Let me start by saying Cohen has had another good day. He is still on 4 liters of flow and about 25% supplemental oxygen. His Aunt Amy even got to hold him for the first time today! He also had a large explosion while I was changing his diaper, and it literally flew on the floor (and my hand)! It was too funny.
As I have mentioned before, the NICU doctors work 3 weeks on and 3 weeks off. The first week they are back is spent rounding on the "long term" babies, like Cohen. This morning, we met with a new doctor that hasn't seen Cohen in 5 weeks. Let me say this politely.....the last time we saw her, she was leaving on her 3 weeks off, and I was NOT sad to see her go.
That being said, I was prepared for her to be more negative and tell us some worst case scenarios. She did not dissapoint me.
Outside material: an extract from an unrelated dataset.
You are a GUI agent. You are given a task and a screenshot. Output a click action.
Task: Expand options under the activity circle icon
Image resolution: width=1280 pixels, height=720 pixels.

In her defense, Cohen is back on the same settings on the vapotherm as when she left. In her eyes, he hasn't made much progress. She would like to see us go to Vanderbilt sooner than later, and she mentioned problems like laryngomalasia, a condition when he has floppy air way tissue, causing lots of feeding/breathing problems. Then she said he might have to have a tracheotomy and a G tube. Needless to say, I have been busy googling and researching since I got in from the hospital. I have never hoped someone was more wrong in my life----
Justin and I are trying hard to not get worked up over what she said. We have learned that this is just her personality. I think she believes we are in denial, and that we just don't want to see that Cohen could have a permanent disability. She is partly right, I am just not willing to diagnose him until we are CERTAIN. We want to give him every chance to grow and be full term before we put him through unnecessary tests.
Please don't think I am not grateful for the doctor and her care for Cohen. I do think she cares and is knowledgeable, I just think she does not realize how scary this all is for us.
Thank you for caring about our family. We appreciate all of the continued prayers and support.